What You Thought You Needed, Jack Johnson


“I explained to him why we need trees on the island.  He told me since the mangos were no longer good, the tree was no longer good.  I told him about soil regeneration, carbon mitigation, but he burned the tree anyway.  It’s because I don’t have a ring, and those who hired him, do.”

My counterpart looked at his finger, referring to the ring Panamanians receive after graduation.  The ring that symbolizes that the wearer is educated.  Few enough people have a college education on the island that I often forget when necessary to include the “Licenciada” in front of my name, the word that symbolizes the same thing as the ring.  But still, in an area where only the youth are expected to be educated, unless you’re an outsider, a man with more knowledge of the earth than many I’ve met, in Panama and abroad, is ignored because he doesn’t wear a ring.

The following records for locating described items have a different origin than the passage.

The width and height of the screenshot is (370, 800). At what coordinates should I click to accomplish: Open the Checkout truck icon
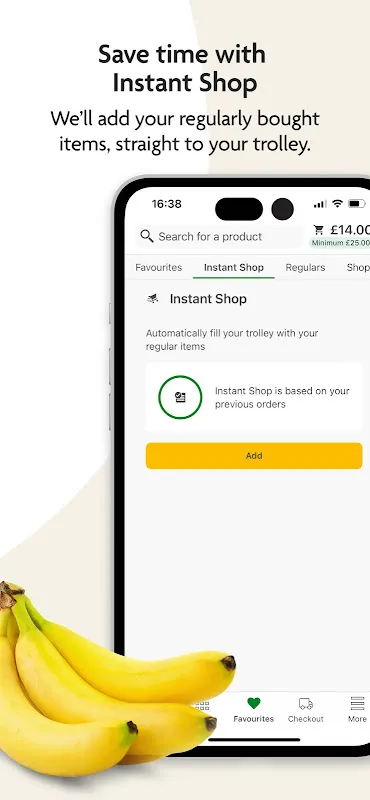click(306, 704)
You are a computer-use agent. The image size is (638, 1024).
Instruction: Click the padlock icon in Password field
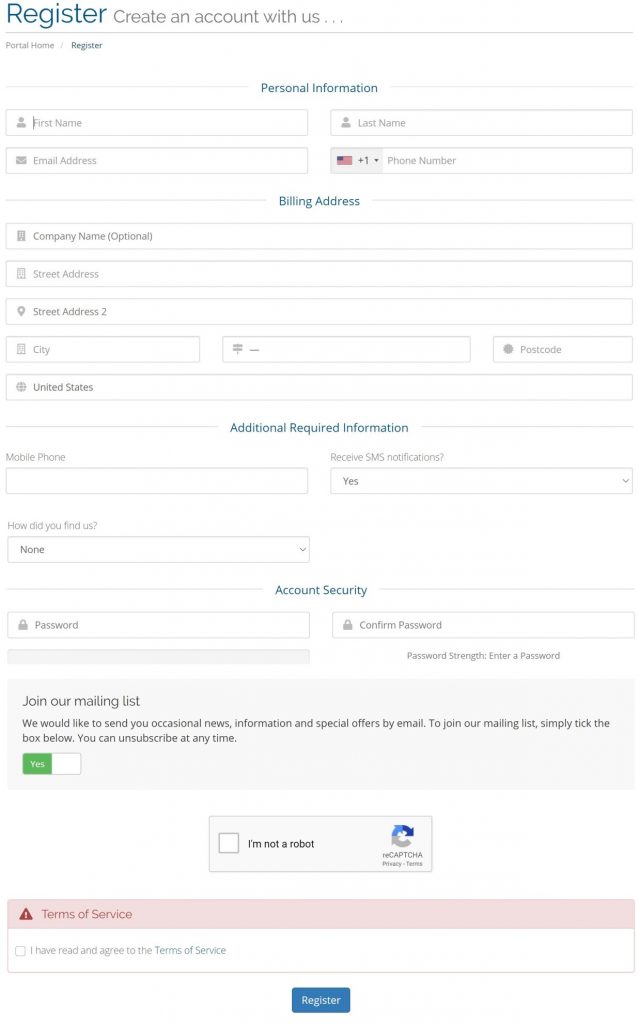[23, 625]
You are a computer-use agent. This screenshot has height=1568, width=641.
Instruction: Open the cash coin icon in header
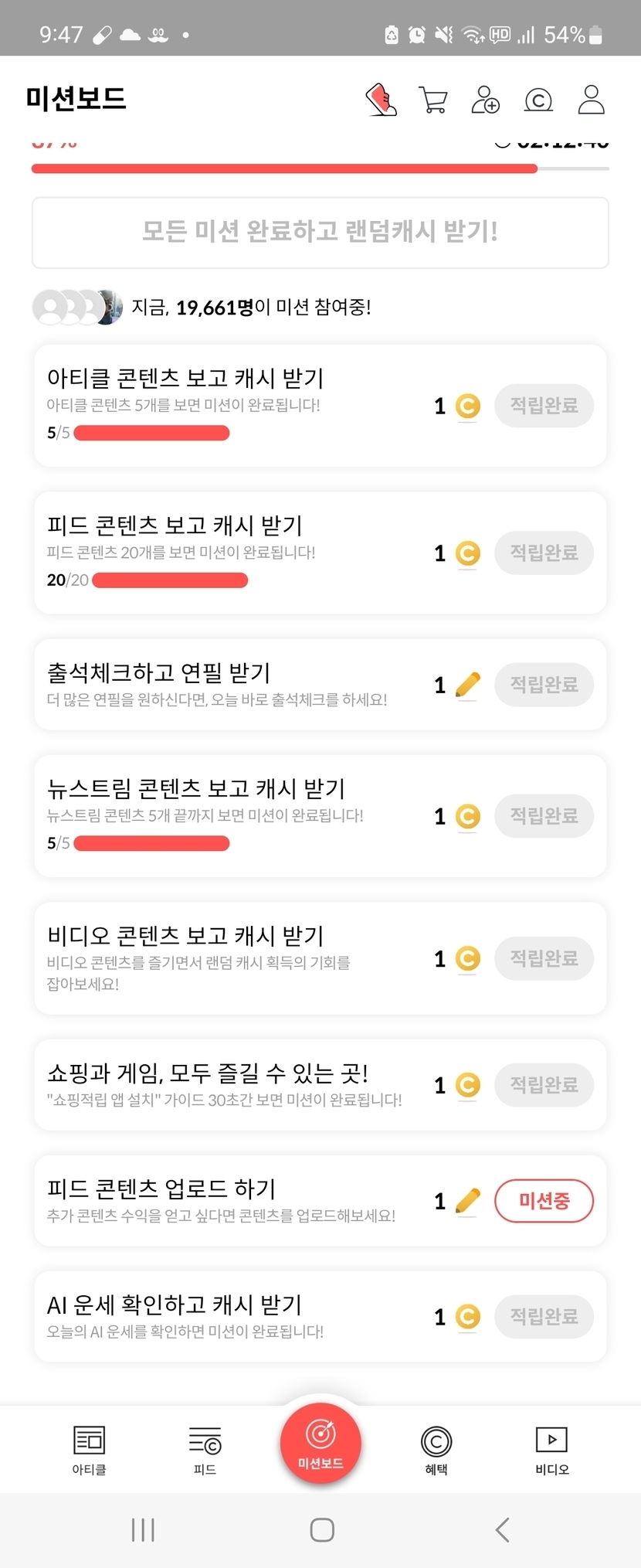538,100
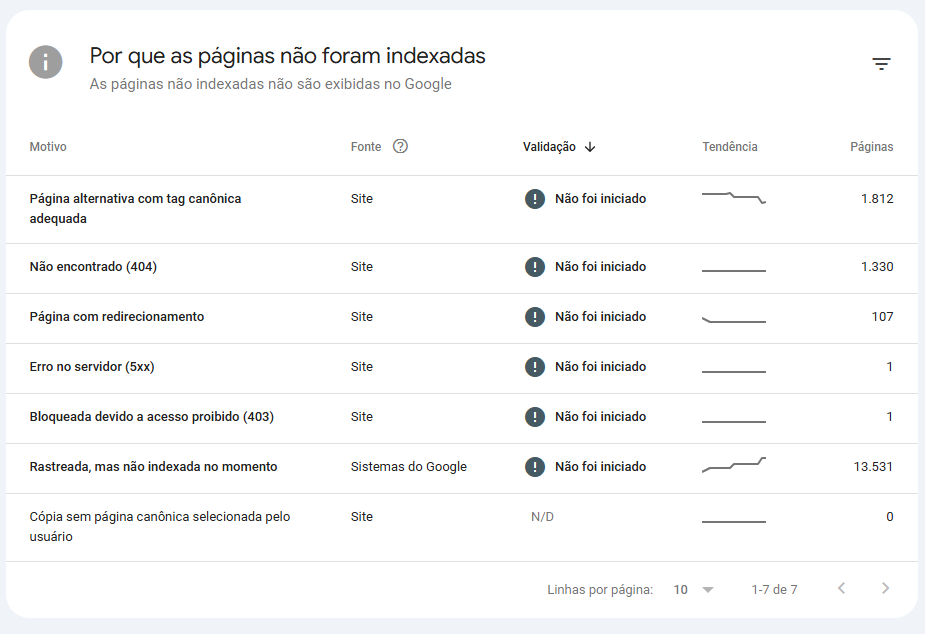Image resolution: width=925 pixels, height=634 pixels.
Task: Sort by the Páginas column header
Action: point(871,147)
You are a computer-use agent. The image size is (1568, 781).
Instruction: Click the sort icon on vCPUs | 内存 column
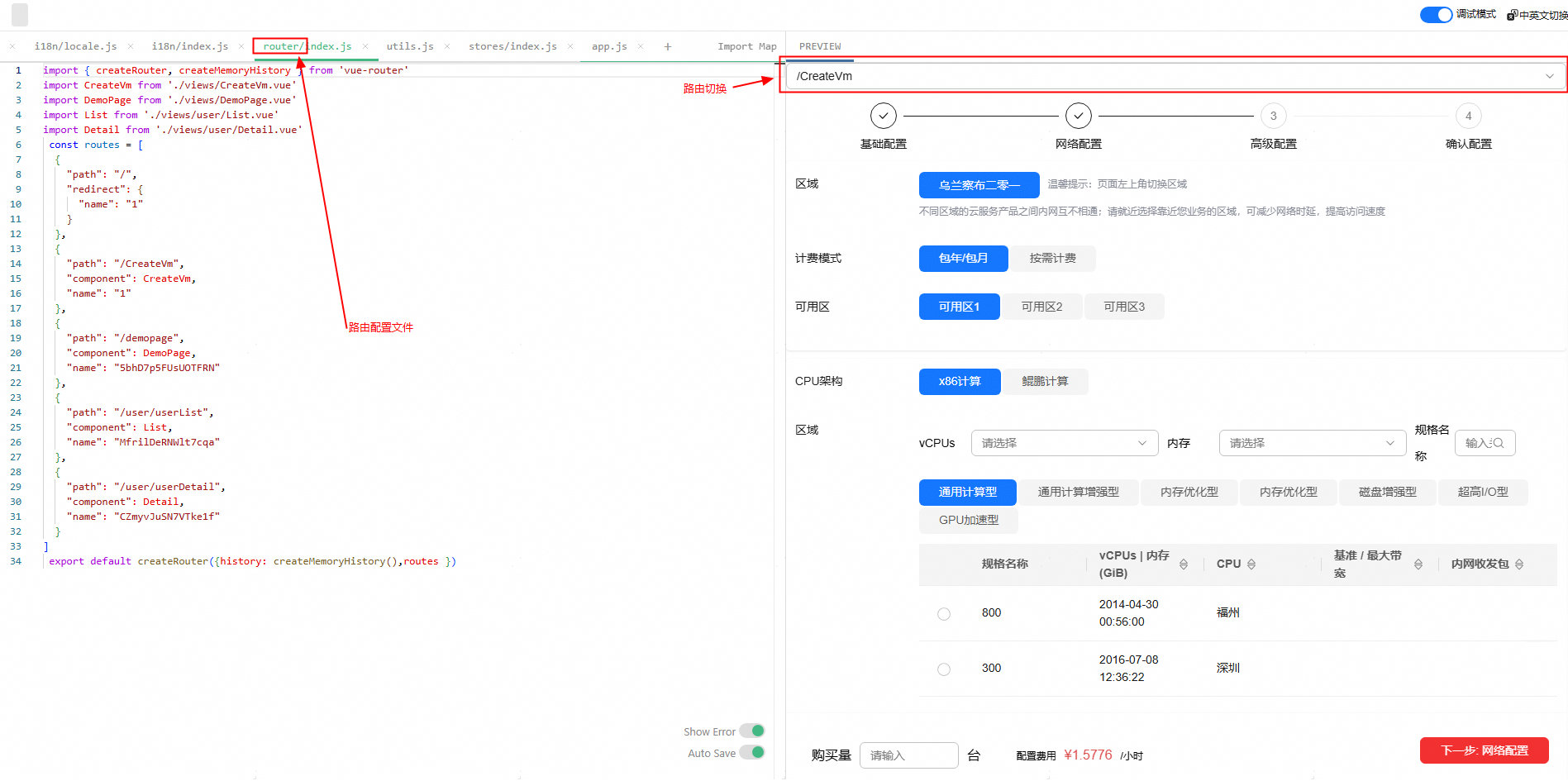[x=1184, y=564]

Is school the only place that one can learn?  The answer seems obvious, but is it?  In a country that going to school, and staying until graduating from the equivalent of high school, is still a privilege that parents work to be able to give to their children, this fact is almost forgotten.  Some parents are so proud their children can go to school, they keep them in the uniform after the bell has rung and classes are over.  No one asks these children what they learned in school.  No one asks them what they study.  No one verifies that they learn.  But since they wear the uniform, they are on the property during the school hours, no one cares if they actually pay attention and do the work.

I look at this in shock.  I watch a girl, without a father and a mother distracted by gambling, with clear attention difficulties and a desire for attention, be passed from grade to grade because the specialist can’t spend the necessary time with her and still have time for the rest of the students.  My teachers are spread thin – we have 8 classrooms and seven teachers, one of whom is the special education teacher.  Each classroom is multigrade.  In a country where education is claimed as a right, not as a privilege, my students are almost ignored by the government because we are small and poor.  We should feel lucky we have a school at all, and all children aren’t forced to leave the island when they want to learn.  Only the high school and university levels.

And still, having a ring from this type of education, means more to a community than what a man who has worked the earth his whole life, read more books about natural science, has to say.  This is the real reason why they welcome a foreign woman into their community – the hope she will change perceptions and people will listen to her because she has an education.

An education is viewed as a free pass, by those with and without.  They deserve work, they deserve respect.  They have to earn nothing.  Graduating from university guarantees a job.  It did in the United States, too.  Up until it didn’t.  How long before the Panamanian education and economic crash?